When working with a horse in a therapy session push and pull equate to assertive and passive. When horses communicate, it is through pushing. Boundaries are demonstrated through pushes in body language. A horse can push another away with an assertive look or swing a rear end around in a gesture to kick. Getting needs met is demonstrated by moving near and leaning toward or pushing into.
Horses don’t pull at each other. The closest thing to a pull to a horse is one calling out to another vocally. So what is the push about and what does that have to do with a therapeutic encounter?
During a therapeutic equine session a Participant often needs to move the horse in order to accomplish the task. Given that there is no halter or rope available this can present a challenge. More than 90% of the time the Participant tries “pulling” the horse by:
- Calling to it. “Come on Henry! Come here!”

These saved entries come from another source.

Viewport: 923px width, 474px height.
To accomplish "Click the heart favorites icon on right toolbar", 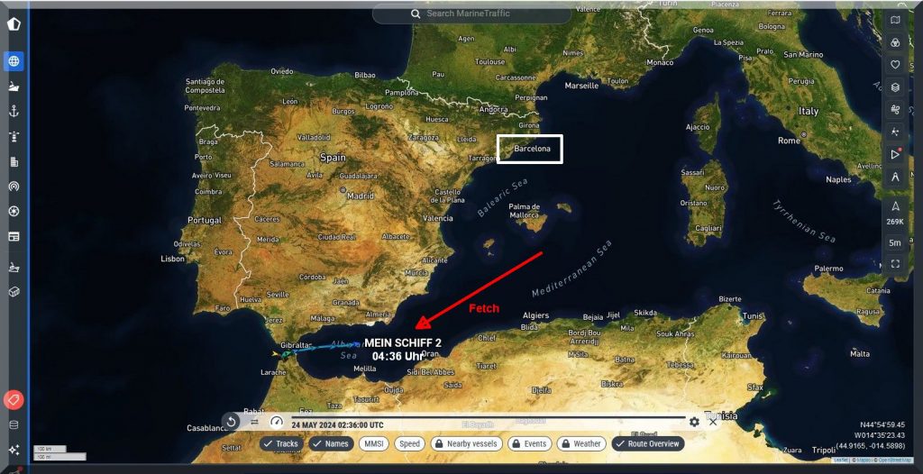I will (x=895, y=65).
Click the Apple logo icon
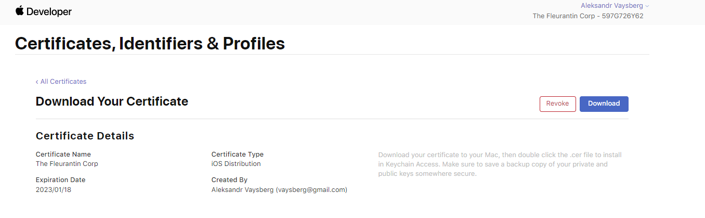705x218 pixels. 20,11
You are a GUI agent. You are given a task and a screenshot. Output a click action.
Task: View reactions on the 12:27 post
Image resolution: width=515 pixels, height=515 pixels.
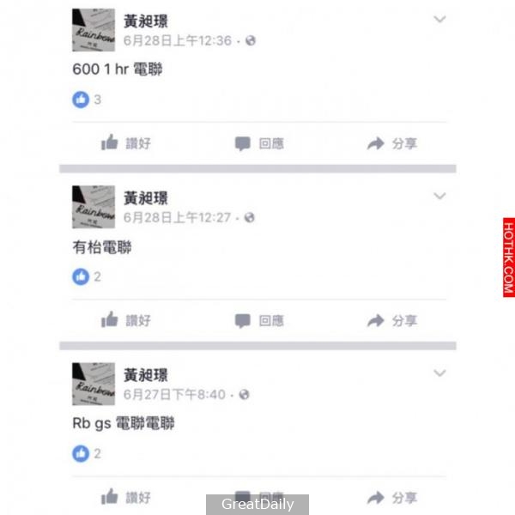[87, 276]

- Trying to verbally convince it. “You’re a good boy. You know you want to come!”
- Turn their back in hopes the horse will respond to the “hard to get” approach
- Walk away in hopes he will follow.
This type of “pulling” is coercive, indirect and passive.
All of these things are done in front of the horse. There is no pressure/push for the horse to respond to. It’s a passive way, a least invasive attempt to convince or appeal enough to the animal that it may want to move toward them.

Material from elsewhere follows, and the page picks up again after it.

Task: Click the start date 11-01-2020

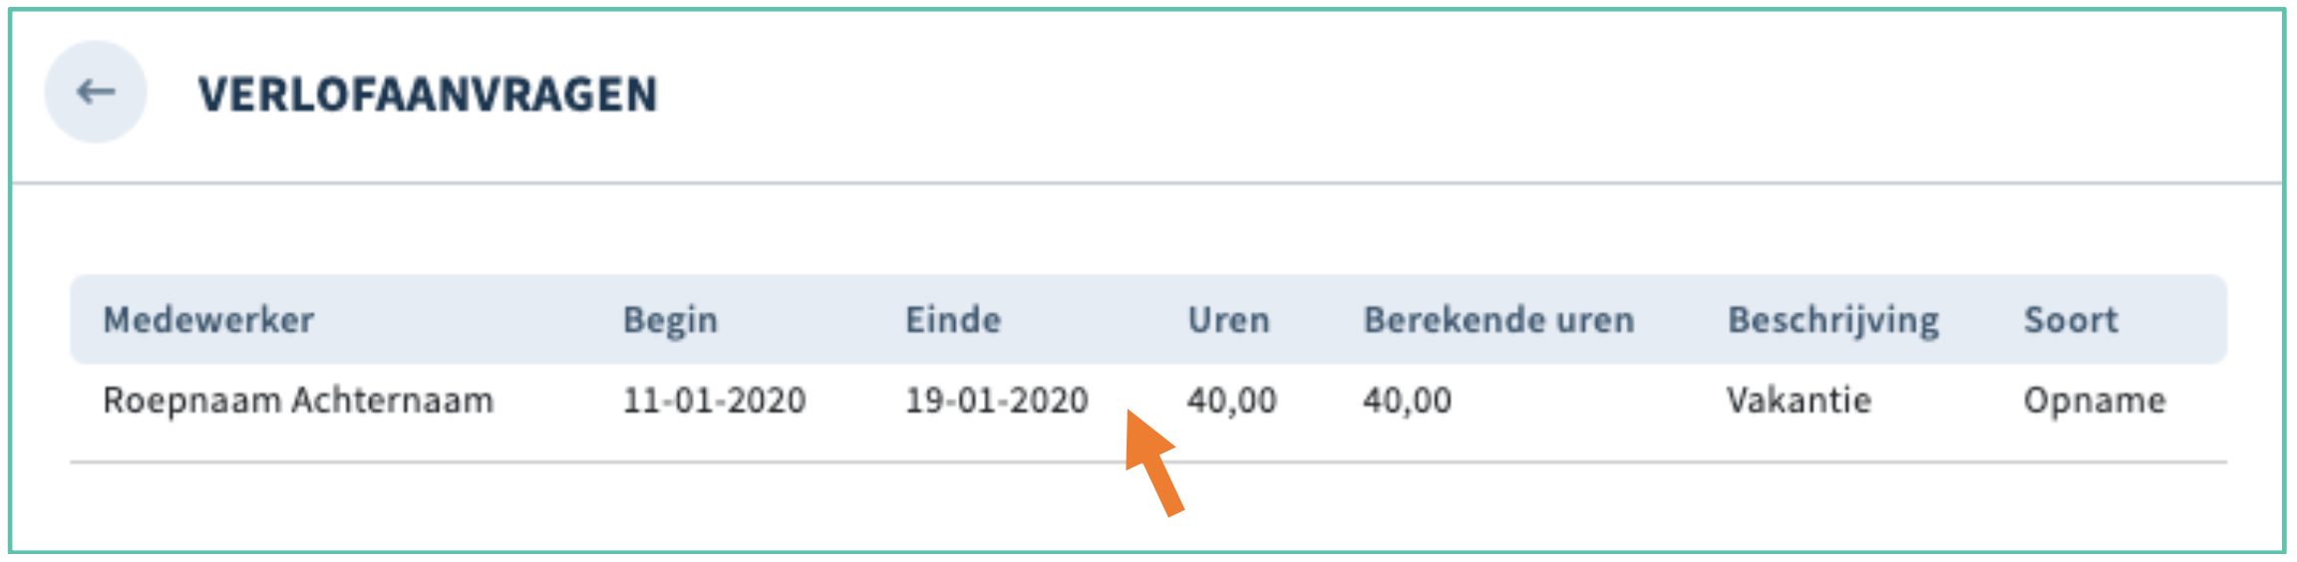Action: pos(714,401)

How often to do we pull when direct communication would be so much more effective?
Other than literally pulling with a rope, a horse does not register a pull as pressure. It is just something occurring in the space at the moment that has no direct affect on its current state of being. Looking at how they communicate gives us a clue to healthy communication. The push is a natural pressure toward. It communicates intent in an assertive clear way. Participants push a horse by:
- Walking up with energy and intention
- Using their voice and body to create pressure
- Holding a confident assertive mind set
- Making contact with the horses boundaries
A push does not occur directly in front of the horse. It happens from the shoulders back. The most obvious difference is the feeling associated with a push. Although initially uncertainty is common, practicing it causes an internal shift. Moving with strength and intention creates energy. This is energy and pressure that the horse can clearly feel and will respond to. The horse now understands what you are saying and can move accordingly.
Learning how to push a horse changes the way Participants ask for needs and wants. It is a tangible way to experience healthy communication in a safe place.